Write out the entries below once more, exactly, with the pictures left out.

BEGIN RECORDS FOR PROCESSING

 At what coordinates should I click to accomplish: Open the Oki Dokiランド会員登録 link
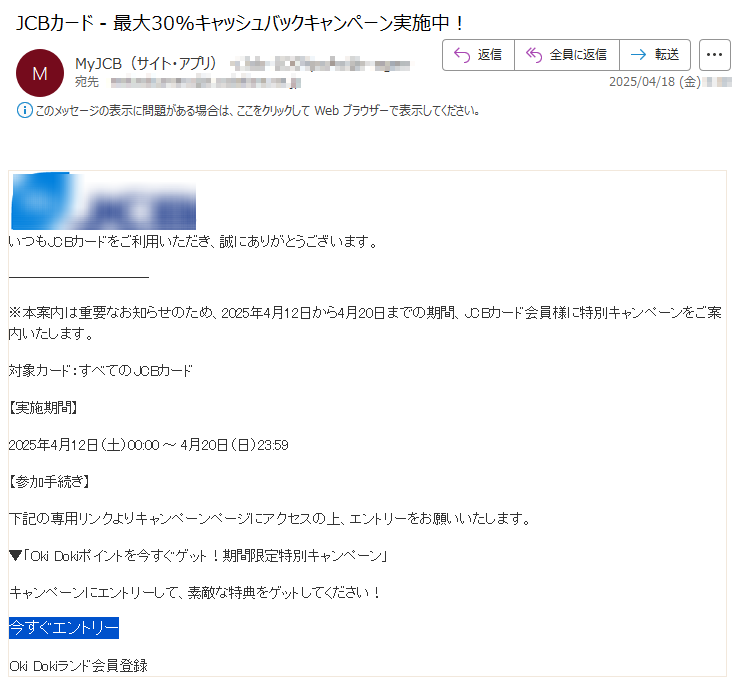pos(78,665)
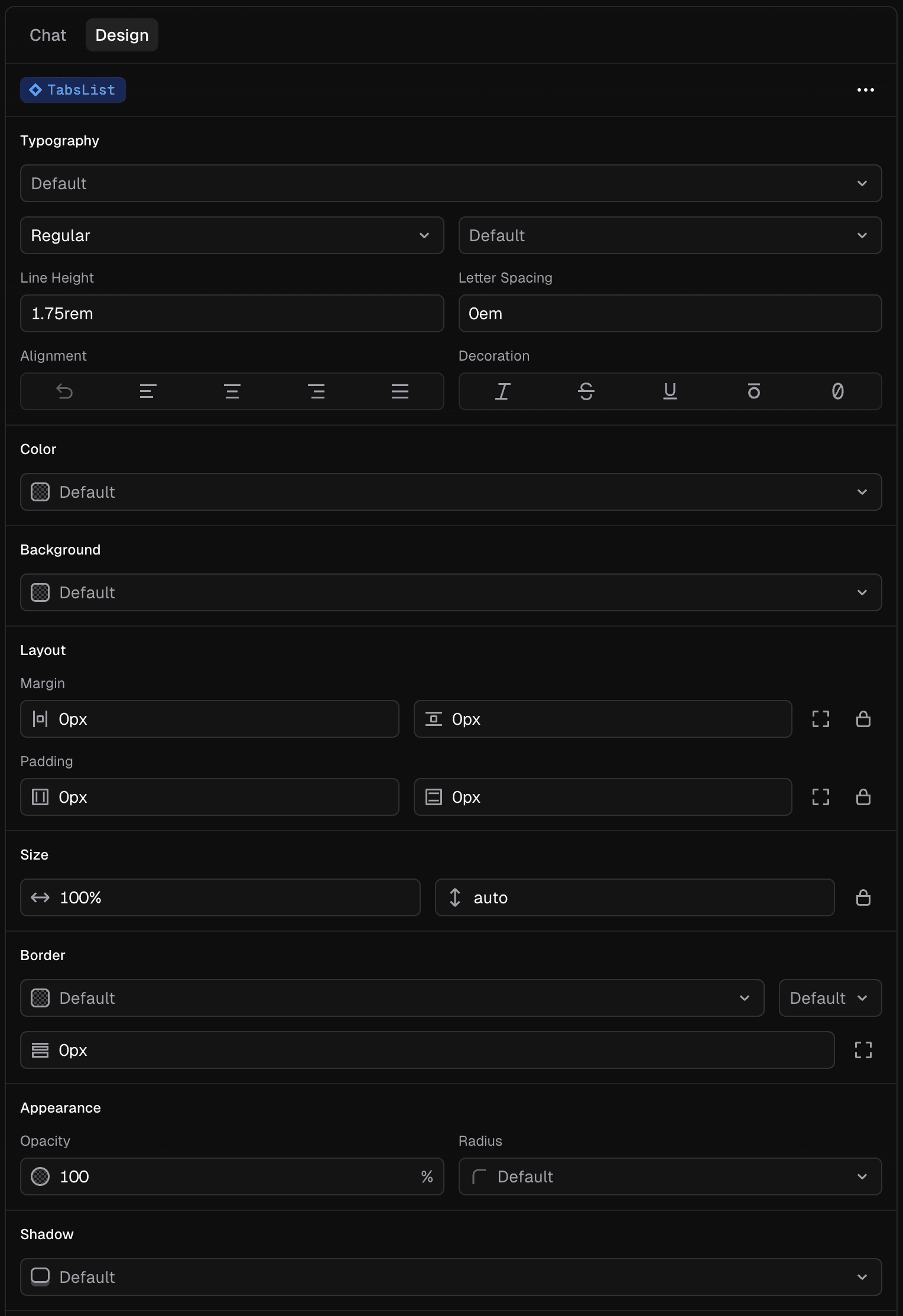Screen dimensions: 903x1316
Task: Open the font weight Regular dropdown
Action: coord(232,235)
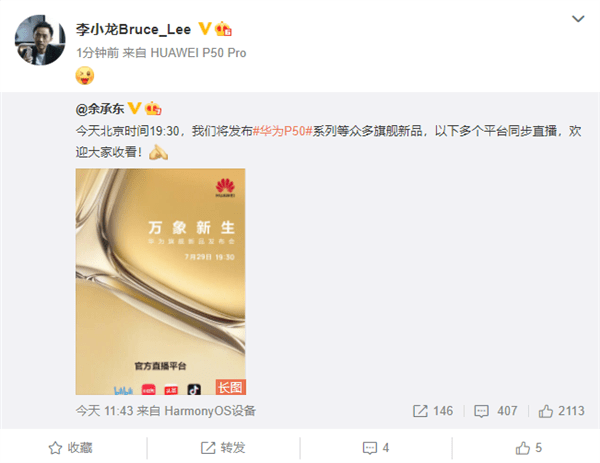
Task: View the 万象新生 launch poster image
Action: click(x=161, y=282)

END RECORDS FOR PROCESSING

→ ANSWER BOX:
 At what coordinates should I click to accomplish: Open the Oki Dokiランド会員登録 link
pos(78,665)
Screen dimensions: 903x1316
Task: Open the font weight Regular dropdown
Action: coord(232,235)
Task: View the 万象新生 launch poster image
Action: click(x=161, y=282)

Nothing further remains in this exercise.